The policyholder asserted that it was served with the complaint in the underlying lawsuit on September 12, 2007, but first reported the lawsuit to the insurer on April 28, 2008. The insurer denied coverage based on untimely notice, and the policyholder filed the instant lawsuit. The court granted the insurer's motion to dismiss the complaint, ruling that the claim was not timely reported to the insurer as required by the policy's reporting requirements. The court first concluded that the extended reporting period did not apply because the claim at issue was first made during the policy period and not during the 60 day period following the end of the policy period. Citing Westrec Marina Management, Inc. v. Arrowood Indemnity Co., 163 Cal. App. 4th 1387 (Cal. Ct. App. 2008), the court then rejected the policyholder's argument that it reasonably expected coverage despite the notice provisions in the policy because it was continuously covered during the period with the insurer. In addition, the court ruled that the notice-prejudice rule did not apply, noting that California courts have repeatedly declined to apply the rule to claims-made policies because to do so "would essentially convert these policies into occurrence based policies."

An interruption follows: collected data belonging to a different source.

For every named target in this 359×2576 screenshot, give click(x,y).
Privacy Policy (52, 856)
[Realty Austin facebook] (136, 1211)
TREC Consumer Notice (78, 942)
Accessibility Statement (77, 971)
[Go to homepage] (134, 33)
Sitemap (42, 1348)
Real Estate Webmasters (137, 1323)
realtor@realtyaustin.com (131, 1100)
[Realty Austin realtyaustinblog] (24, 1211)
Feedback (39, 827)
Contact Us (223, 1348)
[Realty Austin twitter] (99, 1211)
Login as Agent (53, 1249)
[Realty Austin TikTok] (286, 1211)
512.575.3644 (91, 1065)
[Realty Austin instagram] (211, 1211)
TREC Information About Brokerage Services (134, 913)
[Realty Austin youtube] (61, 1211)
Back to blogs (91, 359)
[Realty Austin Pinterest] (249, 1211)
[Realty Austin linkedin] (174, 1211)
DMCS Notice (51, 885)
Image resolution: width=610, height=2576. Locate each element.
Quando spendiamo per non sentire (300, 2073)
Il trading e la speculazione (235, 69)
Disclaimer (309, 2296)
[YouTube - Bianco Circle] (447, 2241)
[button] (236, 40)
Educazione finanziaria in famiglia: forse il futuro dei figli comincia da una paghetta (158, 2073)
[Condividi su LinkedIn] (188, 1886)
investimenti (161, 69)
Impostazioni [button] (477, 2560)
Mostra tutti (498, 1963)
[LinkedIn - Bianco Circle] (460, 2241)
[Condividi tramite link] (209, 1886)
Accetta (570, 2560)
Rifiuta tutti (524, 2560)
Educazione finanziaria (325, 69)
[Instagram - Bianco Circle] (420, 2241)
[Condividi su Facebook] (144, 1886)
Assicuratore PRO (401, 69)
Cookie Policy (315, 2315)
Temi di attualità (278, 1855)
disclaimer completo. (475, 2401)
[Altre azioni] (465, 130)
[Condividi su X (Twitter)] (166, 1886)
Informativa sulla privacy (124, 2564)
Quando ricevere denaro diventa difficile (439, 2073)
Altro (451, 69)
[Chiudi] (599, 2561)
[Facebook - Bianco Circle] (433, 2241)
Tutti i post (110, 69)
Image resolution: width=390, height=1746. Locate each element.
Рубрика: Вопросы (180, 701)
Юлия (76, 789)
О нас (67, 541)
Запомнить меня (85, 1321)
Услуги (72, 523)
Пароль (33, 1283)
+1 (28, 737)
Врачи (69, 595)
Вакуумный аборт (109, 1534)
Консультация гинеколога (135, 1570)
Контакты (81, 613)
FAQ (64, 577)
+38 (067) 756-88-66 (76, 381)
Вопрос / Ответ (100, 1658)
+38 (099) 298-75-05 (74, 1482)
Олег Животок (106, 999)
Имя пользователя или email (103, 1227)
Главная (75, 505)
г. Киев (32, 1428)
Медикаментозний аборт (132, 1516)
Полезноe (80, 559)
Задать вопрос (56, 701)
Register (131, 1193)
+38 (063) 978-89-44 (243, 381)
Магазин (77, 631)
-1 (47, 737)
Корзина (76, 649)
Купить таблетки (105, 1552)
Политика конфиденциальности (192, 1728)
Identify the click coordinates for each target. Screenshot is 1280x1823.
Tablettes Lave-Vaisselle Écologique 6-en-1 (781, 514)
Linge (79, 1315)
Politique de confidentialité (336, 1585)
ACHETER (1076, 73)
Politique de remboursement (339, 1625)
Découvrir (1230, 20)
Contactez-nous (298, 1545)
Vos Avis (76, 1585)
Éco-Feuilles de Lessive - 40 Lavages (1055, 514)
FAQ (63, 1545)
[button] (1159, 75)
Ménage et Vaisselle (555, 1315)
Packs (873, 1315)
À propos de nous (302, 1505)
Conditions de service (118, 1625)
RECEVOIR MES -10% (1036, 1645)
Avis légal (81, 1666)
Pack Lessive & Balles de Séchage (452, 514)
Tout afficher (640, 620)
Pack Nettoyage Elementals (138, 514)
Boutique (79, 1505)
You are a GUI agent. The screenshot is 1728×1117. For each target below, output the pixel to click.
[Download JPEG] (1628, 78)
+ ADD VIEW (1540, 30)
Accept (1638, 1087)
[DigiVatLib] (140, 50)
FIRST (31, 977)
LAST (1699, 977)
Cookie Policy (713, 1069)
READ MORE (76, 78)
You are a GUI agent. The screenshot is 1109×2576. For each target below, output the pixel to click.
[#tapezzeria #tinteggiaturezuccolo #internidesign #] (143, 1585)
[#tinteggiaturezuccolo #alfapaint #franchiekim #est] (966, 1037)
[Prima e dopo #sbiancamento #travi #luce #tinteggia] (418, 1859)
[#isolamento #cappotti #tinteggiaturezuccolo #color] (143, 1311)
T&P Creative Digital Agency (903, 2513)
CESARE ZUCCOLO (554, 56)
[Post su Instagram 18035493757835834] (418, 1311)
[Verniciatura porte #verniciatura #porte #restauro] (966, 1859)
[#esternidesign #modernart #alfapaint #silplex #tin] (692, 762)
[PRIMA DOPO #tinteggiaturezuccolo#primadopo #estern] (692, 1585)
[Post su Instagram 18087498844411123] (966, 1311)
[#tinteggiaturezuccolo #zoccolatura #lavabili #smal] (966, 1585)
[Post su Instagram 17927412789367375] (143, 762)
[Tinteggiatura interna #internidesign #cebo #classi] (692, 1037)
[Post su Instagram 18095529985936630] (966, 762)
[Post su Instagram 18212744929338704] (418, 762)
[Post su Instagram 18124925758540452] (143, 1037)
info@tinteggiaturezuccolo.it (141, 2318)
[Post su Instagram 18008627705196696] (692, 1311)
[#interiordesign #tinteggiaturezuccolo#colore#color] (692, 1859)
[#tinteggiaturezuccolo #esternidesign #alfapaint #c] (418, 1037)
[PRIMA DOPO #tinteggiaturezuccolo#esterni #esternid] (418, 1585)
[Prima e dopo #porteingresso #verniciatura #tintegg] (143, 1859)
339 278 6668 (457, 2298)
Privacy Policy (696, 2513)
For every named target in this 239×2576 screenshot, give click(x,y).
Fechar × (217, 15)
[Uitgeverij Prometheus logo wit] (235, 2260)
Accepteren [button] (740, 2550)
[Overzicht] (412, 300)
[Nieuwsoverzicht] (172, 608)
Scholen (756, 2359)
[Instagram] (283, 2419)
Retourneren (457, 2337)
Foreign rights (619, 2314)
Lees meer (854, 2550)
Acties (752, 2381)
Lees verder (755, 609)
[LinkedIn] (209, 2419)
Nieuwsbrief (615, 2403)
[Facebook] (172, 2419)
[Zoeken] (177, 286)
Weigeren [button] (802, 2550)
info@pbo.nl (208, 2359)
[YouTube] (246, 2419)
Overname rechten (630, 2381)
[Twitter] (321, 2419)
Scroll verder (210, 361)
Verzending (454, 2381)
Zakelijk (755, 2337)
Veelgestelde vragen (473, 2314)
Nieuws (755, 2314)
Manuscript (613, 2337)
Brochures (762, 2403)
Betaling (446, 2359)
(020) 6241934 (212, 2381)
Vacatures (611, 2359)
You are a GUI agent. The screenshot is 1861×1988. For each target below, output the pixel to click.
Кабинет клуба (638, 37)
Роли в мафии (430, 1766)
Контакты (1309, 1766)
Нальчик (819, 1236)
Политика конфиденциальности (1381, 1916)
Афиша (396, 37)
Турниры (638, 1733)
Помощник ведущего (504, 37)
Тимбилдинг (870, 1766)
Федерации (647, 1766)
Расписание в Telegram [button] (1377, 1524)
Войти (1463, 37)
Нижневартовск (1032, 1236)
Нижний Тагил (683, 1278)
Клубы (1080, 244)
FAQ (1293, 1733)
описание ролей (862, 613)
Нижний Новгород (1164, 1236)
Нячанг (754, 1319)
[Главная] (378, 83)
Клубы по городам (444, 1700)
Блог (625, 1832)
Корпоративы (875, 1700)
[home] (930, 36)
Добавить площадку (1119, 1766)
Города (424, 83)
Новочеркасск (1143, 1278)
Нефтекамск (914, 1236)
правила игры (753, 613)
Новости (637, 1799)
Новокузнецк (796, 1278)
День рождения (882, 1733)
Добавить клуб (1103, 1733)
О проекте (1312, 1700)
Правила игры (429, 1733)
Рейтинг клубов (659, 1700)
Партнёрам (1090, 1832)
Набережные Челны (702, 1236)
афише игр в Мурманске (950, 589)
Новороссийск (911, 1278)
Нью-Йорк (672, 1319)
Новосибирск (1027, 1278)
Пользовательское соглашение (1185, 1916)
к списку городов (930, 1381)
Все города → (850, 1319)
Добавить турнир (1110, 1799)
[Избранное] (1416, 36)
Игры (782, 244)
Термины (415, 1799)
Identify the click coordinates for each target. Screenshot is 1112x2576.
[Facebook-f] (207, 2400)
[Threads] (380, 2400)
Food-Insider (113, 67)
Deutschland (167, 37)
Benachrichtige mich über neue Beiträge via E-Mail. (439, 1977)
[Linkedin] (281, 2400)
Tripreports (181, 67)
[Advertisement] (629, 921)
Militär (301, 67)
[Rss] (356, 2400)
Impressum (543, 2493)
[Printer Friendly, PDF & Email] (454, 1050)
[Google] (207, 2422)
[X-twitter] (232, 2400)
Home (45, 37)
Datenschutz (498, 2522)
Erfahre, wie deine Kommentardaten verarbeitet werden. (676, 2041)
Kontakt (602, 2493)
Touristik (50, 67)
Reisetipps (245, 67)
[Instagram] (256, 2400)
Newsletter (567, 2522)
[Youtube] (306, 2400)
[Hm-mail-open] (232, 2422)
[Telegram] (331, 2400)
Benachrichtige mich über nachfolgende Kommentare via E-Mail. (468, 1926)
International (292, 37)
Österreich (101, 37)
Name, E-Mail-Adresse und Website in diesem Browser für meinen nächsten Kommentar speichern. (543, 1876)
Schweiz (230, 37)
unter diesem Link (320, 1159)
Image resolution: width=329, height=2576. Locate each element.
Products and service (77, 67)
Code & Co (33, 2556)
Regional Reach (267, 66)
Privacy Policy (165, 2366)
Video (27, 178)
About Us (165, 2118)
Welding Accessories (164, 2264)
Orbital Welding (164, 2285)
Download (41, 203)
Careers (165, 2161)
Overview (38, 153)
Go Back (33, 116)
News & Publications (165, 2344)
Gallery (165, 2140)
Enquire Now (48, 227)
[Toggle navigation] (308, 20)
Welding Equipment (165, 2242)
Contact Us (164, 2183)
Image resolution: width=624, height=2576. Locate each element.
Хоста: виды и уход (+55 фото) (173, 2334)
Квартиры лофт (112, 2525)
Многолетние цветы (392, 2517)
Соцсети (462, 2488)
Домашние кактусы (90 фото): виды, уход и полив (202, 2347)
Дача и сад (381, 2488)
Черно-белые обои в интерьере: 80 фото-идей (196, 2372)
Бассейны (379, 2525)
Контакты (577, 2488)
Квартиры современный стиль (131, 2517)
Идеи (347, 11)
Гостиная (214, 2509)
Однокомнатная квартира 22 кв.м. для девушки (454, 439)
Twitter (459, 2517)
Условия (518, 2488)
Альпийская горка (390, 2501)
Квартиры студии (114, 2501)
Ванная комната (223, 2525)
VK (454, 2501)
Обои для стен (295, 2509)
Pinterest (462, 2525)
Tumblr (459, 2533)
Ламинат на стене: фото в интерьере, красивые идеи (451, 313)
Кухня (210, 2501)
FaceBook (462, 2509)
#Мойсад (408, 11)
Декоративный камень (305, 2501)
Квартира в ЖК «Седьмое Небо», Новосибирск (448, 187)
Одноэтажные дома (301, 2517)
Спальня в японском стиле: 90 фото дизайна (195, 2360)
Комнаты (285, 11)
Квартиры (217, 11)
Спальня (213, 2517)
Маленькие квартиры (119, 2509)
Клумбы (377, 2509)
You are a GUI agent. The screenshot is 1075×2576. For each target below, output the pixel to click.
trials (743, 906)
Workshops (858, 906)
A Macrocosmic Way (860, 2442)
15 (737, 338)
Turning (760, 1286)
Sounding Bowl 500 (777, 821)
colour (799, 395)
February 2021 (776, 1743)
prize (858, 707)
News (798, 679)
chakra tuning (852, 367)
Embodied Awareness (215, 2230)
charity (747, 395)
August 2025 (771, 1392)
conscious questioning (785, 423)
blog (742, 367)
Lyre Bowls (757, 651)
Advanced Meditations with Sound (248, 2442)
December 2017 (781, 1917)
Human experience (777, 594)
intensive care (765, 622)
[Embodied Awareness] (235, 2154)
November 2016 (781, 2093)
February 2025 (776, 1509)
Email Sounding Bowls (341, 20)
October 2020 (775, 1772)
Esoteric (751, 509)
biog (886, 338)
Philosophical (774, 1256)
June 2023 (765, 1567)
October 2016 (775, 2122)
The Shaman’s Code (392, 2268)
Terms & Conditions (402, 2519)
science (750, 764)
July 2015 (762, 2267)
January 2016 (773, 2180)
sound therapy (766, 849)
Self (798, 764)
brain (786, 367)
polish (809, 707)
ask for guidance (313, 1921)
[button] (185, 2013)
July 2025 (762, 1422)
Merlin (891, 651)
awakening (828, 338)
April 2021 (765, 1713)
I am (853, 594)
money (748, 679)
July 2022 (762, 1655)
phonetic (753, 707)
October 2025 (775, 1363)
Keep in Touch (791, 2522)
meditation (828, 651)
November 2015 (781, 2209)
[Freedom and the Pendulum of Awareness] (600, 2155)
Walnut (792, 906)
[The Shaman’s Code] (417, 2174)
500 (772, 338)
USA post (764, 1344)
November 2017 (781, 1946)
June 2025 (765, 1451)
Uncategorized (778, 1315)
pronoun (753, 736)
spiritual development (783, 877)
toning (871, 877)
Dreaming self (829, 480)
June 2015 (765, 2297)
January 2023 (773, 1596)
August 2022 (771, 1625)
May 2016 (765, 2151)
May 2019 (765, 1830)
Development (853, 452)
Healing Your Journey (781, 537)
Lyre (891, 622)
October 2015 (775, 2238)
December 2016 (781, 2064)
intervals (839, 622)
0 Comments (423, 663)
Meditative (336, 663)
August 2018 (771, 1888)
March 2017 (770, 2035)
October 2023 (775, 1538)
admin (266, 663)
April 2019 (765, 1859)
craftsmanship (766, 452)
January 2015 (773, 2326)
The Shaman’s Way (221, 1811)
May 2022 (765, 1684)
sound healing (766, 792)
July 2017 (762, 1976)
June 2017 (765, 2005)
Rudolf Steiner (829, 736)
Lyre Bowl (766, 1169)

With respect to the policyholder's fraudulent misrepresentation, negligent misrepresentation, fraudulent concealment and promissory estoppel claims, the court ruled that the policyholder failed to plead these claims with sufficient particularity under Federal Rule of Civil Procedure 9(b). The court also concluded that parol evidence would not be admissible as to these claims to alter the terms of the policy. The court further noted that the policyholder had not alleged any facts that would indicate equitable relief was appropriate as it had notice of the underlying lawsuit no later than September 12, 2007, and waited 213 days to report the claim to the insurer.